Housing Supply in focus

Housing Supply in focus  

Housing Supply is currently a major focus for all levels of government as reflected by recent important policy initiatives which impact the Queensland development industry. 

At the Commonwealth level, a new Housing Supply and Affordability Council, has been convened to provide independent advice on increasing Housing Supply across the nation. In addition, a $10b Housing Australia fund has been committed to deliver over 30,000 social and affordable new homes within 5 years. 

Similarly, the State Government has expanded the Queensland Housing Supply Expert Panel to bolster its level of independent advice on the issue. They have also expanded the extent of the $2b Housing Investment Fund.  

Furthermore, at a Local Government level, we have seen recent announcements relating to Housing from Brisbane City through their Sustainable Growth Strategy and Moreton Bay with their Draft Growth Management Strategy; among others. 

The development industry has been warning of a Housing Supply crisis for some time. It is pleasing to now see governments across the board increase the level of independent advice they are receiving and to witness their urgency to bolster Housing Supply.  

Positively, at a recent UDIA QLD event, the State announced a couple of practical policy changes that will go some way to addressing Housing Supply. The first was a change to the rules relating to Community Title Schemes. These can now be redeveloped when supported by more than 75% of lot owners, rather than requiring 100% backing. The other was to admit that they have been overestimating the amount of land that is economically feasible for development. Their research has found that only a maximum of 40% of the land contained in the Underutilised Urban Footprint (UUF) was realistically developable. 

Interestingly, their proportion of economically developable land corresponds very closely to that calculated as part of JFP’s Sunshine Coast Land Supply Study,  which we undertook in conjunction with the UDIA last year.

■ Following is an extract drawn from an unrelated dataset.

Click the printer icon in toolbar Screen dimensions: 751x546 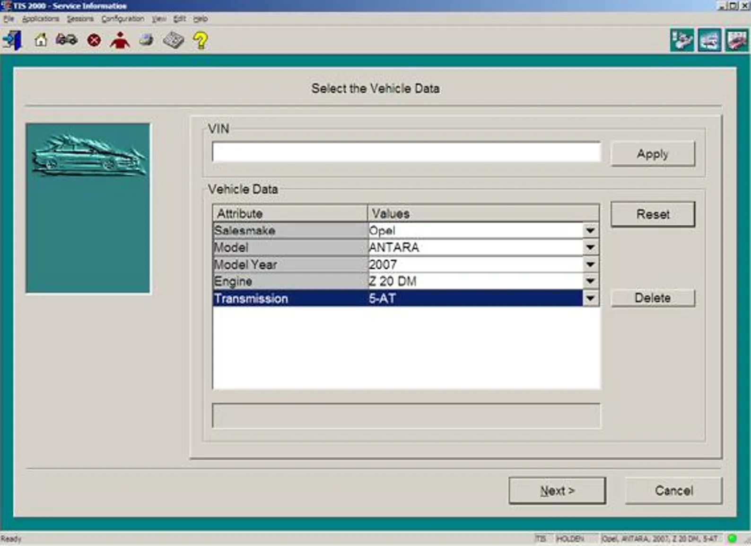tap(147, 40)
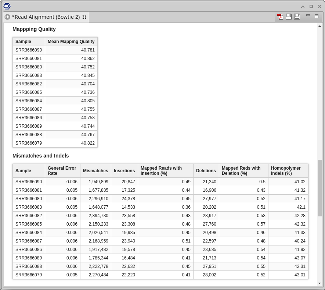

In that study, we used computer algorithms, based on the information from the State’s Land Supply & Development Monitoring (LSDM) report to identify land that had the potential for development. We then presented the identified sites to a group of 10 local developers to assess actual developability. The result was that only approximately 40% of sites were economically feasible for development. We have used our mapping technology to review other Local Government areas across SEQ and have found similar results in terms of developability. Further details on what JFP’s Mapping technology can do can be viewed via this link.  

Summarising our research, there is a significantly lower amount of economically developable land in SEQ than that previously accounted for by Authorities. This has significant implications on our ability to address the Housing Supply challenge that we face.  

Some suggested approaches that could increase Housing Supply include; 

Calculating more realistic figures for the supply of economically feasible land by utilising technology, better data and a more collaborative approach with Industry. This would confirm that we have a lot less land than we currently believe; helping us to better measure the extent of the challenge we are facing.   

Incentivising proposals that overcome the barrier posed by Land Fragmentation.  This could include a reduction in Assessment Fees or Infrastructure charges to reflect the efficiencies of larger amalgamated projects. 

Promoting Infrastructure led development. This includes ensuring that Planning Schemes and Infrastructure Plans are consistent in terms of timing and ensuring that roadblocks to infrastructure provision, such as securing necessary easements, are systematically removed. 

 Calculating and publishing the impact of any new Overlays on Housing Supply  before they are adopted.   

Having a clear process for assessing industry-led alternative Housing Supply  proposals for sites outside current plans. This would give us greater flexibility to deal with unforeseen changes to economic conditions (e.g. Pandemics, Conflicts, Inflation etc) not reflected in statutory plans that can have dramatic impacts on Housing Supply.  

Reviewing allowable dwelling types and densities in the right locations. The State and Councils should look to facilitate improved mechanisms to unlock greater potential through fast tracked Planning Scheme Amendments and/or Regional Plan powers.